MRS. JONES'S EXHORTATION.
"My good women, on Sunday next I propose to open a school for the instruction of your children. Those among you who know what it is to be able to read your Bible, will, I doubt not, rejoice that the same blessing is held out to your children. You who are not able yourselves to read what your Saviour has done and suffered for you, ought to be doubly anxious that your children should reap a blessing which you have lost. Would not that mother be thought an unnatural monster who would stand by and snatch out of her child's mouth the bread which a kind friend had just put into it? But such a mother would be merciful, compared with her who should rob her children of the opportunity of learning to read the word of God when it is held out to them. Remember, that if you slight the present offer, or if, after having sent your children a few times you should afterward keep them at home under vain pretenses, you will have to answer for it at the day of judgment. Let not your poor children, then, have cause to say, 'My fond mother was my worst enemy. I might have been bred up in the fear of the Lord, and she opposed it for the sake of giving me a little paltry pleasure. For an idle holiday, I am now brought to the gates of hell!' My dear women, which of you could bear to see your darling child condemned to everlasting destruction? Which of you could bear to hear him accuse you as the cause of it? Is there any mother here present, who will venture to say, 'I will doom the children I bore to sin and hell, rather than put them or myself to a little present pain, by curtailing their evil inclinations! I will let them spend the Sabbath in ignorance and idleness, instead of rescuing them from vanity and sin, by sending them to school?' If there are any such here present, let that mother who values her child's pleasure more than his soul, now walk away, while I set down in my list the names of all those who wish to bring their young ones up in the way that leads to eternal life, instead of indulging them in the pleasures of sin, which are but for a moment."

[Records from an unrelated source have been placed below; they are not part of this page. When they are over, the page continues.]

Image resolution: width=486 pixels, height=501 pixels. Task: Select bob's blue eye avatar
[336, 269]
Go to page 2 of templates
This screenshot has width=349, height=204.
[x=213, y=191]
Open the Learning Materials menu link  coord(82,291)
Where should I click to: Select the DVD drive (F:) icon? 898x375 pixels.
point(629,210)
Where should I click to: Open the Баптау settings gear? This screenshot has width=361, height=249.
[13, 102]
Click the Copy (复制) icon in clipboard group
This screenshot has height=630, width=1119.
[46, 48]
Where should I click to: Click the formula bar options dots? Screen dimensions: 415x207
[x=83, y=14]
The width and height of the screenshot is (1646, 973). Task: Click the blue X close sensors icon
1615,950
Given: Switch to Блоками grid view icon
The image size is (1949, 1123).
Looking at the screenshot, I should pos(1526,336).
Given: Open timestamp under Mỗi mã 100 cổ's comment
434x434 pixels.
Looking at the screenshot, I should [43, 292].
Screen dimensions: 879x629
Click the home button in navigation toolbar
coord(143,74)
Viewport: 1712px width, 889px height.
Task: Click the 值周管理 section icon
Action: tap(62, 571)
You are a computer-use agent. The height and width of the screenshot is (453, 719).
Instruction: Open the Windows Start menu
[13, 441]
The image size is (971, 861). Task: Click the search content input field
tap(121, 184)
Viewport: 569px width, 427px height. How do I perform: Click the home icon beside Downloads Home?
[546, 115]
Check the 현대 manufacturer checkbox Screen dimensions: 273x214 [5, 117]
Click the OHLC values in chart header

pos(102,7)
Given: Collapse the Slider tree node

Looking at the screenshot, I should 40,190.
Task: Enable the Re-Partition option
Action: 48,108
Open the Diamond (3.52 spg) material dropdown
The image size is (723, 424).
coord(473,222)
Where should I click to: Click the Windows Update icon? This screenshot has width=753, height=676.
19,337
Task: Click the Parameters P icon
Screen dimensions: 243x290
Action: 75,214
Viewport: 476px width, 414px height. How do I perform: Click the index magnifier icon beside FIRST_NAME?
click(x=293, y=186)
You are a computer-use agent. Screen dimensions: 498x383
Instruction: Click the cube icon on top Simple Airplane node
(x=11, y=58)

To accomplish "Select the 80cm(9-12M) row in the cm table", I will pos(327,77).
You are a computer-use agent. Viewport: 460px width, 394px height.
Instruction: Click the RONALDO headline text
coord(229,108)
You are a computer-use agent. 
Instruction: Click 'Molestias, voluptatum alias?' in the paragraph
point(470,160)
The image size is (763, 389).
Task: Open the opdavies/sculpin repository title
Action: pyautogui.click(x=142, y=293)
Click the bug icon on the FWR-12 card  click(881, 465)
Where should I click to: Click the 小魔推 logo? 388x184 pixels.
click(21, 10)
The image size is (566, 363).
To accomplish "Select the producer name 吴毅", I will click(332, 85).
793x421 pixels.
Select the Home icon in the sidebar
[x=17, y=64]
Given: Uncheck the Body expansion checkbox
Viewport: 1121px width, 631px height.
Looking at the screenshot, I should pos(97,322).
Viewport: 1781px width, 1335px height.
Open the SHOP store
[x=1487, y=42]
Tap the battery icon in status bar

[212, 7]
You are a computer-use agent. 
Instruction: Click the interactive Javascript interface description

When Mrs. Jones had done speaking, most of the women thanked her for her good advice, and hoped that God would give them grace to follow it; promising to send their children constantly. Others, who were not so well-disposed, were yet afraid to refuse, after the sin of so doing had been so plainly set before them. The worst of the women had kept away from this meeting, resolving to set their faces against the school. Most of those also who were present, as soon as they got home, set about providing their children with what little decent apparel they could raise. Many a willing mother lent her tall daughter her hat, best cap, and white handkerchief; and many a grateful father spared his linen waistcoat and bettermost hat, to induce his grown up son to attend; for it is a rule with which Mrs. Jones began, that she would not receive the younger children out of any family who did not send their elder ones. Too many made excuses that their shoes were old, or their hat worn out. But Mrs. Jones told them not to bring any excuse to her which they could not bring to the day of judgment; and among those excuses she would hardly admit any except accidents, sickness or attendance on sick parents or young children.